The Evidence in the States

Where is the evidence for my thesis that “religious liberty” is being used to sanitize a drive to discriminate? Simply look at the fight for state RFRAs across the United States last year and already this one, including Arizona (2014), Kansas (withdrawn), Michigan (no action in state senate), Indiana (pending), and Georgia (pending). They were sponsored by Republicans opposed to same-sex marriage, and many of them expanded the existing RFRA formula to include rights for private business owners to refuse business based on their faith. Who, in this era, is agitating to refuse to do business with anyone? Answer: Conservative Christian business owners who do not want to provide products or services for gay marriages, and, in many cases, who simply don’t want to serve the LGBTQ community at any level.

While the RFRA bills did not explicitly refer to same-sex marriage, it was obvious, in the political climate, what was really going on. Because the civil rights community has mobilized against these threats, the only one that passed was in Mississippi.

The Federal RFRA Was a Product of a Drive to Discriminate

What few people know, especially those pushing the state RFRAs, is that the federal RFRA was not born out of some magnificent re-incarnation of the founding of our country. The Mom and Apple Pie part of the RFRA history is Discrimination and Baloney. In fact, it was motivated in no small part by the Christian Legal Society, and other conservative religious groups, seeking to overcome state fair housing laws, which were making it more difficult to pick and choose tenants based on faith. These believers did not want to have to rent apartments to unwed mothers, unmarried couples, and, later, same-sex couples. Thus, the RFRA movement can be traced from a religiously-motivated desire to discriminate. So it should come as no surprise that a statute that began with discriminatory motives has transmogrified into a tool for further discrimination.
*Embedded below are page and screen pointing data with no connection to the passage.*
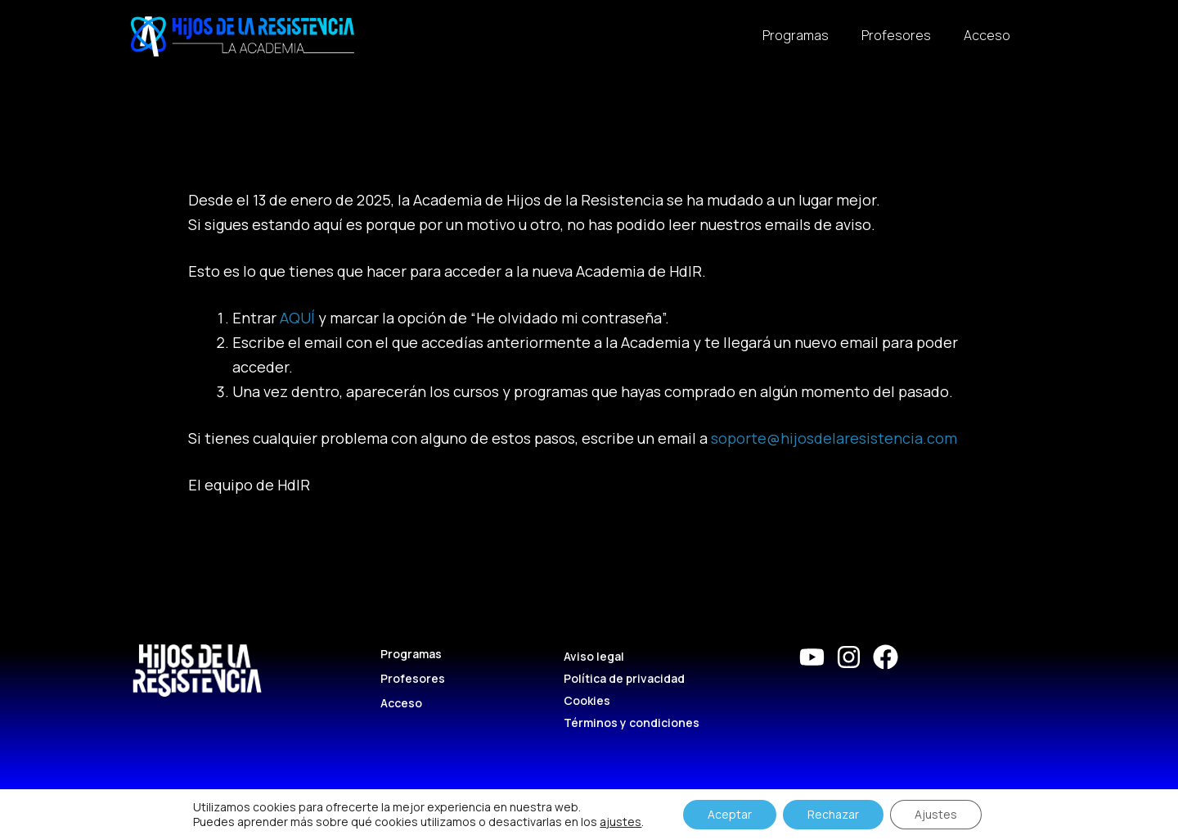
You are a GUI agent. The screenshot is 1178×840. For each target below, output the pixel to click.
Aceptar (730, 814)
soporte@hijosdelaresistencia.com (834, 438)
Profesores (896, 35)
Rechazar (833, 814)
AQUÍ (297, 317)
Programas (795, 35)
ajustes (620, 822)
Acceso (987, 35)
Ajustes (936, 814)
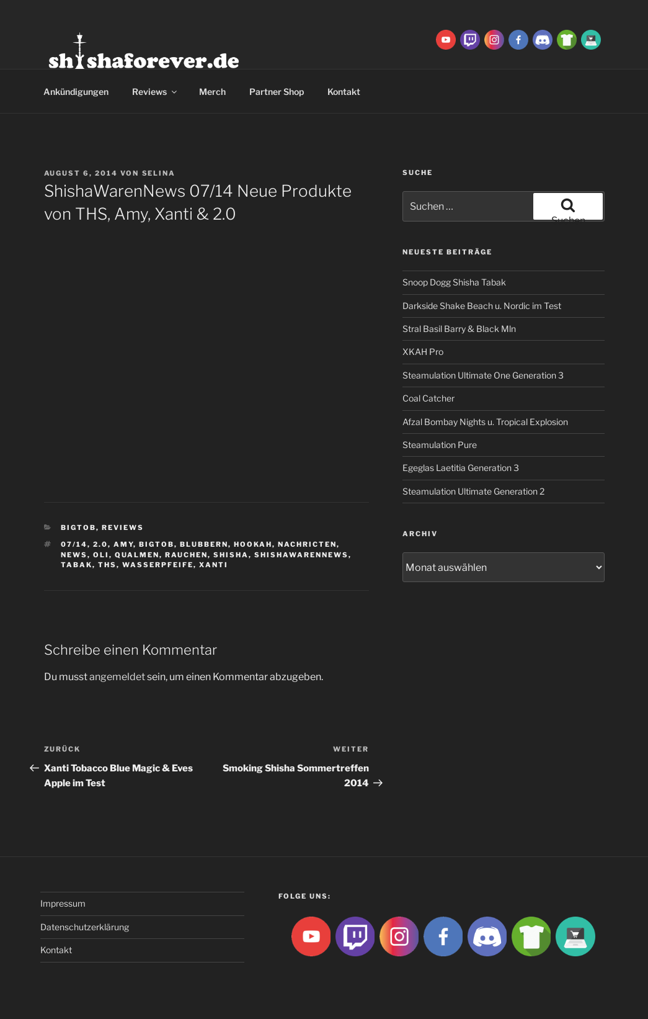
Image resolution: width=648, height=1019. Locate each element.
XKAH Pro (422, 351)
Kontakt (343, 91)
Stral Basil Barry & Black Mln (459, 328)
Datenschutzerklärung (84, 927)
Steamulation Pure (439, 444)
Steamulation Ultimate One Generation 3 (483, 375)
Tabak (76, 564)
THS (107, 564)
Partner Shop (276, 91)
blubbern (204, 544)
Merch (212, 91)
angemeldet (117, 677)
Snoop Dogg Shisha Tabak (454, 282)
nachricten (307, 544)
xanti (213, 564)
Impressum (63, 903)
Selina (159, 173)
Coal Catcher (428, 398)
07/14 (74, 544)
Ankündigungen (76, 91)
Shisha (231, 554)
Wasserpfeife (157, 564)
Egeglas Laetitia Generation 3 (460, 467)
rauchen (186, 554)
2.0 (100, 544)
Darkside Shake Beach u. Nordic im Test (481, 305)
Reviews (155, 91)
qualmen (137, 554)
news (74, 554)
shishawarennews (301, 554)
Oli (101, 554)
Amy (123, 544)
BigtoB (78, 527)
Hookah (253, 544)
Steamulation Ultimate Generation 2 (473, 491)
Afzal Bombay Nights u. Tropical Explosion (485, 421)
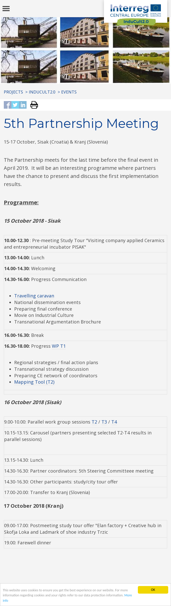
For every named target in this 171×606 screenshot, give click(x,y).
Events (69, 92)
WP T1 (59, 346)
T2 (94, 422)
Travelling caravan (34, 296)
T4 (114, 422)
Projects (13, 92)
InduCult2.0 (42, 92)
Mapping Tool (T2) (34, 382)
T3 (104, 422)
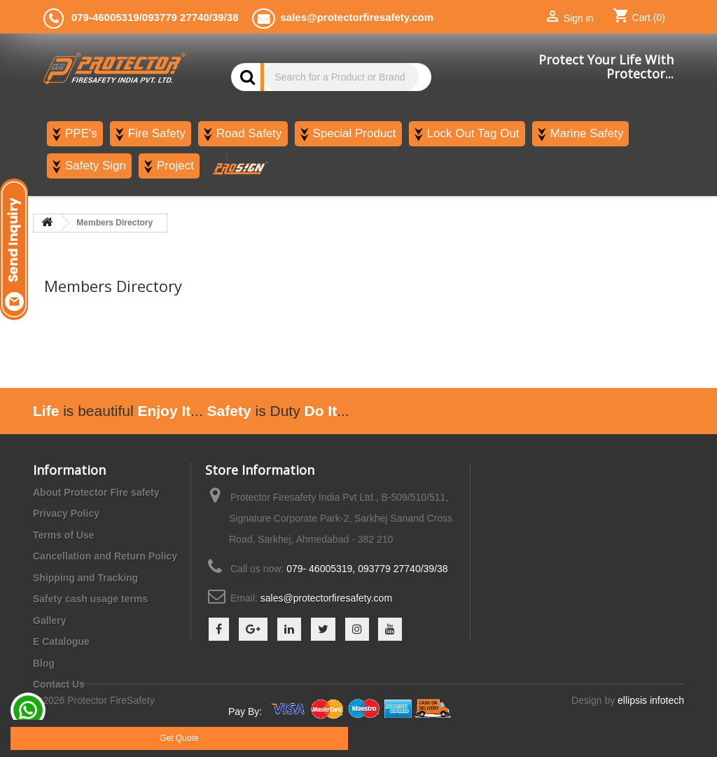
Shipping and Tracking (85, 577)
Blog (44, 663)
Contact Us (59, 684)
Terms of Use (64, 535)
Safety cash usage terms (90, 598)
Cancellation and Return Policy (105, 556)
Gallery (49, 620)
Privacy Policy (66, 513)
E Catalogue (61, 641)
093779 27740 (175, 17)
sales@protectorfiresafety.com (326, 598)
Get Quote (179, 738)
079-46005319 (105, 17)
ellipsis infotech (651, 715)
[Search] (341, 77)
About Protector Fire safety (96, 492)
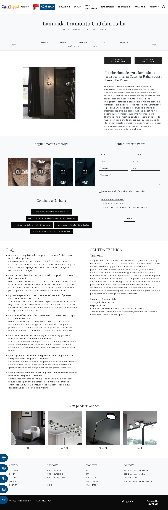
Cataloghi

How Does Intentional Discrimination Become a Right to “Religious Liberty?”

The mantra of the anti-same-sex marriage contingent is that their constitutional rights are being violated, because their religious beliefs do not permit them to aid or abet in any way the same-sex marriage movement. Of course, the First Amendment has never provided support for the notion that one’s faith gives one a license to impose it on others to their detriment. American religious liberty simply does not include a right to impose one’s beliefs on others. When it edges in that direction, as it does with the RFRAs, it starts this country on a path toward a theocracy. Surely no one needs me to remind them of the terrors of the Tower of London, where the wrong believers were put to death by one monarch after another (bouncing back and forth between Catholicism and Protestantism) or of the Islamic State now in operation (who just this week killed French journalists who dared to criticize their religion)? Do not tell me that Christians are not capable of horrific acts when they have too much power. Every human is, and that is the core insight that the Framers embedded in the Constitution and which we forget at our peril.

The anti-same-sex marriage movement players also say that their constitutional rights are being harmed, because they cannot speak out against same-sex marriage and homosexuals without being attacked. This is more misleading rhetoric. They have the right to speak out as loudly as they choose on any issue they choose. The First Amendment protects a robust marketplace of views. The problem for them is that it protects their critics as well, and their argument they cannot speak is really only a complaint that they don’t like the criticism leveled against them when they say such things. That is the American way. The attacks this week in France remind us of the perils of theocrats who believe their religion should not be criticized, and of the preciousness of our respect for vigorous and robust debate on all issues.

Any party platform that includes within it the extreme and discriminatory “religious liberty” that these believers seek is a betrayal of all that is best about this great country.